**Goal of the exercise**. Output each of the following items verbatim, without altering any character.

═══ Record excerpts

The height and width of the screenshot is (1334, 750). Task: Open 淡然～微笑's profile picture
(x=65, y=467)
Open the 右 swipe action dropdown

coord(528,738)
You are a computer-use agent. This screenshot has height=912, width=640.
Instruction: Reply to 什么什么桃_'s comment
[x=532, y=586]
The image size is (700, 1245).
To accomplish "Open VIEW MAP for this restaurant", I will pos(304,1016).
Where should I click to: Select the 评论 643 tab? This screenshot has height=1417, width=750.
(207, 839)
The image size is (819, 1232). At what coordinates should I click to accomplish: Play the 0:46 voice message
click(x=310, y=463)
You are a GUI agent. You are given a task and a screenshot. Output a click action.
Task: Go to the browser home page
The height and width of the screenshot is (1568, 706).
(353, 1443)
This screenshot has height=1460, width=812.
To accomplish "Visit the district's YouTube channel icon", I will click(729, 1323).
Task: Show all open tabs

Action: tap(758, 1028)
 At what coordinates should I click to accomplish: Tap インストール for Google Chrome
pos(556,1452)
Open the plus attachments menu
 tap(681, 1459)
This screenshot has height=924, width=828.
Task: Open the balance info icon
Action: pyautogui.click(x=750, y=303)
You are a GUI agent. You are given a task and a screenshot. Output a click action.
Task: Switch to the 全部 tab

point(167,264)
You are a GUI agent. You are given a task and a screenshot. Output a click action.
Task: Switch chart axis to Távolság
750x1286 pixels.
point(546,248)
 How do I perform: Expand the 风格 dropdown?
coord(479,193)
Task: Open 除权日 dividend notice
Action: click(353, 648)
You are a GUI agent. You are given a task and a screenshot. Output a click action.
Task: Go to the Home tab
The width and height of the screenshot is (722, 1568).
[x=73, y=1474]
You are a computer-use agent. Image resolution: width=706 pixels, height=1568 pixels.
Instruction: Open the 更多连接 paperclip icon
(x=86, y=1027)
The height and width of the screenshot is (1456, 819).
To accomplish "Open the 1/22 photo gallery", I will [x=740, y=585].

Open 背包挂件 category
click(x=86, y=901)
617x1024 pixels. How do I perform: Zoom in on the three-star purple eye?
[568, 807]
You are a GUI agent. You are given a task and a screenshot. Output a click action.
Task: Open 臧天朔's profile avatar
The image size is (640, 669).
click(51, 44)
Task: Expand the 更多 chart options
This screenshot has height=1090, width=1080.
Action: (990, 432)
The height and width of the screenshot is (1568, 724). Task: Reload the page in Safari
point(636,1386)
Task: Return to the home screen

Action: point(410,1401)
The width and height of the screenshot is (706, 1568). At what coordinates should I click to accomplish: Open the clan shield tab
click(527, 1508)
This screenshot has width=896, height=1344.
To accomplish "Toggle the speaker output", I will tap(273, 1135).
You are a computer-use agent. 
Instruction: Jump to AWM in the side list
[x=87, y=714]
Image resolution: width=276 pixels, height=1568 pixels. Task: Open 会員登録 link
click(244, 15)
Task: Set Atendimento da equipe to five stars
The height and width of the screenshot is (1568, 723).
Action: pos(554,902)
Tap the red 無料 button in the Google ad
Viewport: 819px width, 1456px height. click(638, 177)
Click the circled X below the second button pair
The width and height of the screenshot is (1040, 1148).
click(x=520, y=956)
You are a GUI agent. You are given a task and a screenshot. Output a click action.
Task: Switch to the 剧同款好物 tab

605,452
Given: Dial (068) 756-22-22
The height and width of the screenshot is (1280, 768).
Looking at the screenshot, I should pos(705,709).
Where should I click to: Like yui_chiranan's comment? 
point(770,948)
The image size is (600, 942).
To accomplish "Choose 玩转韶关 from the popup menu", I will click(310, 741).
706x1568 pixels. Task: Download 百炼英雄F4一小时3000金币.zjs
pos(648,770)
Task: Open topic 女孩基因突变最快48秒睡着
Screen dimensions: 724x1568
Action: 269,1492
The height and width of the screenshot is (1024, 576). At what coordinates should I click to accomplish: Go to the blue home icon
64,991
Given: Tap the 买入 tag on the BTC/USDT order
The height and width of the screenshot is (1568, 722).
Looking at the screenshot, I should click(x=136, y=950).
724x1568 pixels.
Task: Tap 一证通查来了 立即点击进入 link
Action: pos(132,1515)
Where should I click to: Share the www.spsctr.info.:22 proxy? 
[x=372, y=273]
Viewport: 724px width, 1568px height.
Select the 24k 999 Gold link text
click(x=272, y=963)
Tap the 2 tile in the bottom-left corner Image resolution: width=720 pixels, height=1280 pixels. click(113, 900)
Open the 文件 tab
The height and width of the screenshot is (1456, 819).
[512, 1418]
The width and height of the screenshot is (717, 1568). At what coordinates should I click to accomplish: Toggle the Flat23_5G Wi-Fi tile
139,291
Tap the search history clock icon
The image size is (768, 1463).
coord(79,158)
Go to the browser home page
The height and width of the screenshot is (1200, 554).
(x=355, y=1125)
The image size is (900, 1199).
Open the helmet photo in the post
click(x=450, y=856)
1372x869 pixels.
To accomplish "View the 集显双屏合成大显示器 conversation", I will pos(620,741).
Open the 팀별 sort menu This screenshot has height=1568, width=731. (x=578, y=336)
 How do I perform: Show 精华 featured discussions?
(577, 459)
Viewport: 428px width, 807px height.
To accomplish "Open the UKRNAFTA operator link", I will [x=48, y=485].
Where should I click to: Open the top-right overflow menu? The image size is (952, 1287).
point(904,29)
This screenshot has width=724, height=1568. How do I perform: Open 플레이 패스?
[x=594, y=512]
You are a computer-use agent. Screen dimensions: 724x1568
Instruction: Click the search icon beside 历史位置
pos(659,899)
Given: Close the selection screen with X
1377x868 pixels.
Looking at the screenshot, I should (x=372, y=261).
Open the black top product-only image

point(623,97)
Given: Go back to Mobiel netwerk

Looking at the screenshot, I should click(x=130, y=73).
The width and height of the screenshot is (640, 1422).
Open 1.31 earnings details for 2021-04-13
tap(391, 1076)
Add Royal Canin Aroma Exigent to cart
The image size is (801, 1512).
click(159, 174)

══════

**Result of this exercise**.
The height and width of the screenshot is (1334, 750). Task: Open 淡然～微笑's profile picture
(x=65, y=467)
Open the 右 swipe action dropdown

coord(528,738)
You are a computer-use agent. This screenshot has height=912, width=640.
Instruction: Reply to 什么什么桃_'s comment
[x=532, y=586]
The image size is (700, 1245).
To accomplish "Open VIEW MAP for this restaurant", I will pos(304,1016).
Where should I click to: Select the 评论 643 tab? This screenshot has height=1417, width=750.
(207, 839)
The image size is (819, 1232). At what coordinates should I click to accomplish: Play the 0:46 voice message
click(x=310, y=463)
You are a GUI agent. You are given a task and a screenshot. Output a click action.
Task: Go to the browser home page
The height and width of the screenshot is (1568, 706).
(353, 1443)
This screenshot has height=1460, width=812.
To accomplish "Visit the district's YouTube channel icon", I will click(729, 1323).
Task: Show all open tabs

Action: tap(758, 1028)
 At what coordinates should I click to accomplish: Tap インストール for Google Chrome
pos(556,1452)
Open the plus attachments menu
 tap(681, 1459)
This screenshot has height=924, width=828.
Task: Open the balance info icon
Action: pyautogui.click(x=750, y=303)
You are a GUI agent. You are given a task and a screenshot. Output a click action.
Task: Switch to the 全部 tab

point(167,264)
You are a GUI agent. You are given a task and a screenshot. Output a click action.
Task: Switch chart axis to Távolság
750x1286 pixels.
point(546,248)
 How do I perform: Expand the 风格 dropdown?
coord(479,193)
Task: Open 除权日 dividend notice
Action: click(353, 648)
You are a GUI agent. You are given a task and a screenshot. Output a click action.
Task: Go to the Home tab
The width and height of the screenshot is (722, 1568).
[x=73, y=1474]
You are a computer-use agent. Image resolution: width=706 pixels, height=1568 pixels.
Instruction: Open the 更多连接 paperclip icon
(x=86, y=1027)
The height and width of the screenshot is (1456, 819).
To accomplish "Open the 1/22 photo gallery", I will [x=740, y=585].

Open 背包挂件 category
click(x=86, y=901)
617x1024 pixels. How do I perform: Zoom in on the three-star purple eye?
[568, 807]
You are a GUI agent. You are given a task and a screenshot. Output a click action.
Task: Open 臧天朔's profile avatar
The image size is (640, 669).
click(51, 44)
Task: Expand the 更多 chart options
This screenshot has height=1090, width=1080.
Action: (990, 432)
The height and width of the screenshot is (1568, 724). Task: Reload the page in Safari
point(636,1386)
Task: Return to the home screen

Action: point(410,1401)
The width and height of the screenshot is (706, 1568). At what coordinates should I click to accomplish: Open the clan shield tab
click(527, 1508)
This screenshot has width=896, height=1344.
To accomplish "Toggle the speaker output", I will tap(273, 1135).
You are a computer-use agent. 
Instruction: Jump to AWM in the side list
[x=87, y=714]
Image resolution: width=276 pixels, height=1568 pixels. Task: Open 会員登録 link
click(244, 15)
Task: Set Atendimento da equipe to five stars
The height and width of the screenshot is (1568, 723).
Action: pos(554,902)
Tap the red 無料 button in the Google ad
Viewport: 819px width, 1456px height. click(638, 177)
Click the circled X below the second button pair
The width and height of the screenshot is (1040, 1148).
click(x=520, y=956)
You are a GUI agent. You are given a task and a screenshot. Output a click action.
Task: Switch to the 剧同款好物 tab

605,452
Given: Dial (068) 756-22-22
The height and width of the screenshot is (1280, 768).
Looking at the screenshot, I should pos(705,709).
Where should I click to: Like yui_chiranan's comment? 
point(770,948)
The image size is (600, 942).
To accomplish "Choose 玩转韶关 from the popup menu", I will click(310, 741).
706x1568 pixels. Task: Download 百炼英雄F4一小时3000金币.zjs
pos(648,770)
Task: Open topic 女孩基因突变最快48秒睡着
Screen dimensions: 724x1568
Action: 269,1492
The height and width of the screenshot is (1024, 576). At what coordinates should I click to accomplish: Go to the blue home icon
64,991
Given: Tap the 买入 tag on the BTC/USDT order
The height and width of the screenshot is (1568, 722).
Looking at the screenshot, I should click(x=136, y=950).
724x1568 pixels.
Task: Tap 一证通查来了 立即点击进入 link
Action: pos(132,1515)
Where should I click to: Share the www.spsctr.info.:22 proxy? 
[x=372, y=273]
Viewport: 724px width, 1568px height.
Select the 24k 999 Gold link text
click(x=272, y=963)
Tap the 2 tile in the bottom-left corner Image resolution: width=720 pixels, height=1280 pixels. click(113, 900)
Open the 文件 tab
The height and width of the screenshot is (1456, 819).
[512, 1418]
The width and height of the screenshot is (717, 1568). At what coordinates should I click to accomplish: Toggle the Flat23_5G Wi-Fi tile
139,291
Tap the search history clock icon
The image size is (768, 1463).
coord(79,158)
Go to the browser home page
The height and width of the screenshot is (1200, 554).
(x=355, y=1125)
The image size is (900, 1199).
Open the helmet photo in the post
click(x=450, y=856)
1372x869 pixels.
To accomplish "View the 集显双屏合成大显示器 conversation", I will pos(620,741).
Open the 팀별 sort menu This screenshot has height=1568, width=731. (x=578, y=336)
 How do I perform: Show 精华 featured discussions?
(577, 459)
Viewport: 428px width, 807px height.
To accomplish "Open the UKRNAFTA operator link", I will [x=48, y=485].
Where should I click to: Open the top-right overflow menu? The image size is (952, 1287).
point(904,29)
This screenshot has width=724, height=1568. How do I perform: Open 플레이 패스?
[x=594, y=512]
You are a computer-use agent. Screen dimensions: 724x1568
Instruction: Click the search icon beside 历史位置
pos(659,899)
Given: Close the selection screen with X
1377x868 pixels.
Looking at the screenshot, I should (x=372, y=261).
Open the black top product-only image

point(623,97)
Given: Go back to Mobiel netwerk

Looking at the screenshot, I should click(x=130, y=73).
The width and height of the screenshot is (640, 1422).
Open 1.31 earnings details for 2021-04-13
tap(391, 1076)
Add Royal Canin Aroma Exigent to cart
The image size is (801, 1512).
click(159, 174)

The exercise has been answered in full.